### WORK ORDER
For the material that follows, list every line containing the word "button".

———

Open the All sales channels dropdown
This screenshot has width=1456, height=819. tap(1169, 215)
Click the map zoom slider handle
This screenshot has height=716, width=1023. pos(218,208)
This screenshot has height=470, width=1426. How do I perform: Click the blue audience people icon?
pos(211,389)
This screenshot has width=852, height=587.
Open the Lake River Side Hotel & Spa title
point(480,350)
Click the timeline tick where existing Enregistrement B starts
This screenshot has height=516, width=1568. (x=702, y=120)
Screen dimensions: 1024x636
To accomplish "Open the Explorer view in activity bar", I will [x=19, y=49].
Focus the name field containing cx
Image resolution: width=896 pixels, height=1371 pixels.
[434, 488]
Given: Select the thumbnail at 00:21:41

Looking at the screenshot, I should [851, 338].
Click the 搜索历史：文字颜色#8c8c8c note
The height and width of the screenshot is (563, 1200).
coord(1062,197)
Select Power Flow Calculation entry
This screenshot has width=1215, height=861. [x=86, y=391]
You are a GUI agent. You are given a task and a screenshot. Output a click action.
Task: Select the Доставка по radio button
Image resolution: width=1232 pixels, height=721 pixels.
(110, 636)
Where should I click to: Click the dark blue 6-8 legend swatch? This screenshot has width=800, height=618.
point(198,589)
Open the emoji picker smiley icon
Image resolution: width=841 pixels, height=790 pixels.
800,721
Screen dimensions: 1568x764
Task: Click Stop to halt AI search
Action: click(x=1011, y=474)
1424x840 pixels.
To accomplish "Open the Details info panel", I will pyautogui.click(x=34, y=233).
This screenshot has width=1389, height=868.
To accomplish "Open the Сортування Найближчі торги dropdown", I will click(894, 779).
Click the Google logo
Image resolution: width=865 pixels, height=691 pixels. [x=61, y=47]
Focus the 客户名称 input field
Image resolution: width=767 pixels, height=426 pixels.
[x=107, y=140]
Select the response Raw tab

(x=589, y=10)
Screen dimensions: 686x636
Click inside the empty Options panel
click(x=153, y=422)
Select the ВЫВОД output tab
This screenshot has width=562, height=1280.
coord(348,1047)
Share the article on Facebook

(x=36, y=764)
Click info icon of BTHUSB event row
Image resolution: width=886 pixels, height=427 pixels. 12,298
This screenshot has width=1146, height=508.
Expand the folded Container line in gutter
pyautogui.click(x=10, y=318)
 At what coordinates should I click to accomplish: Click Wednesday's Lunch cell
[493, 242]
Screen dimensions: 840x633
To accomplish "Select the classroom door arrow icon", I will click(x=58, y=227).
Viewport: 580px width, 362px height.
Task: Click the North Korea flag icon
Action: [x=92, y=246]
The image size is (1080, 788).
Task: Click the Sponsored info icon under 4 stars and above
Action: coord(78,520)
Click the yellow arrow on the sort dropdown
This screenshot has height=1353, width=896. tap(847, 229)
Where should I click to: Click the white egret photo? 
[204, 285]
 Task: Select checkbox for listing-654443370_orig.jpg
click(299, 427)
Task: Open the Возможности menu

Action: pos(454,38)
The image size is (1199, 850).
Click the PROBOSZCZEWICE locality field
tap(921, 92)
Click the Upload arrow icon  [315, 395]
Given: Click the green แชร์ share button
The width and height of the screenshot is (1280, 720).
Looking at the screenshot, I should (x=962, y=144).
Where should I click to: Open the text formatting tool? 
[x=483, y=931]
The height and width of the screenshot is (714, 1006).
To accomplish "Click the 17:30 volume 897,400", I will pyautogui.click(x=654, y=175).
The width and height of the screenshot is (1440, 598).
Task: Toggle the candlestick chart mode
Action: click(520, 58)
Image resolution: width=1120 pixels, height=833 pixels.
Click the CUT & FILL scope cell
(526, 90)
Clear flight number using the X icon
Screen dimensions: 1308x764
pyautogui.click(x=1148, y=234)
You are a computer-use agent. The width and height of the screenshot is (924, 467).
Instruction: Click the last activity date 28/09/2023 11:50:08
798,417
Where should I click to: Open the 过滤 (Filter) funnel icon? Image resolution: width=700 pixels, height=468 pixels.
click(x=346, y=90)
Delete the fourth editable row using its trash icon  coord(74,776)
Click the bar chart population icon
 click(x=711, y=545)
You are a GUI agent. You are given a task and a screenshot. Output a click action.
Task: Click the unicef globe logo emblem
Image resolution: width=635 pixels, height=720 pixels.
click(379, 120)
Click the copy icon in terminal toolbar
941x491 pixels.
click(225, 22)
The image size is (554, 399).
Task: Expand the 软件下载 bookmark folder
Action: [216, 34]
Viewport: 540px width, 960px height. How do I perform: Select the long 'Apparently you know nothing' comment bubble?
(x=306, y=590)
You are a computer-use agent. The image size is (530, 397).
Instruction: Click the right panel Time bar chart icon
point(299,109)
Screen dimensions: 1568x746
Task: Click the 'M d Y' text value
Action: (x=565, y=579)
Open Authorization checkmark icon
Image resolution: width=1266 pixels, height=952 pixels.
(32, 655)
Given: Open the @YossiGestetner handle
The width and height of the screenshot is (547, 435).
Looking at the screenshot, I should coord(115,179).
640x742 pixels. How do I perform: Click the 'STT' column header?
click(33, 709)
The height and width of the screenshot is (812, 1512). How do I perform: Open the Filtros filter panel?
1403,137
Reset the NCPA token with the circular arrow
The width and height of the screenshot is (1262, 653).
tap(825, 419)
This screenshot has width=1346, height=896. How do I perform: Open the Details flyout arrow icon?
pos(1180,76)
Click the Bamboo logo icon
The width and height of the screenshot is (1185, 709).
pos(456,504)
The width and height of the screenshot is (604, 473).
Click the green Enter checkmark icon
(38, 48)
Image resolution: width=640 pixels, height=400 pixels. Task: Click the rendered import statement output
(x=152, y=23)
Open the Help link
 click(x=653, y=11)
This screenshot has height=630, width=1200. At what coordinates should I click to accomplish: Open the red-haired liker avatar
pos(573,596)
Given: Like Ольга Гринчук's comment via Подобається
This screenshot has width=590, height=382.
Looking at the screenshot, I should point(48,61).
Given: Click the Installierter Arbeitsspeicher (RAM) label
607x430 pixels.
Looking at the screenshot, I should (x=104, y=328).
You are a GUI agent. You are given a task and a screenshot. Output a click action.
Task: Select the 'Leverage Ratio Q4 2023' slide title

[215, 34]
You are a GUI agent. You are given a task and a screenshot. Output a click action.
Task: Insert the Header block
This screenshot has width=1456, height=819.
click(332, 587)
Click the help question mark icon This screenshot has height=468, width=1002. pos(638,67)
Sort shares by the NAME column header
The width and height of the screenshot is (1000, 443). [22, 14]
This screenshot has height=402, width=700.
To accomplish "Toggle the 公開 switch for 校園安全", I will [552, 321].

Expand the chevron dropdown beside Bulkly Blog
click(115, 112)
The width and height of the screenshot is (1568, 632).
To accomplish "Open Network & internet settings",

———

### ANSWER TO THIS EXERCISE
Task: Select the Доставка по radio button
Given: Click the green แชร์ share button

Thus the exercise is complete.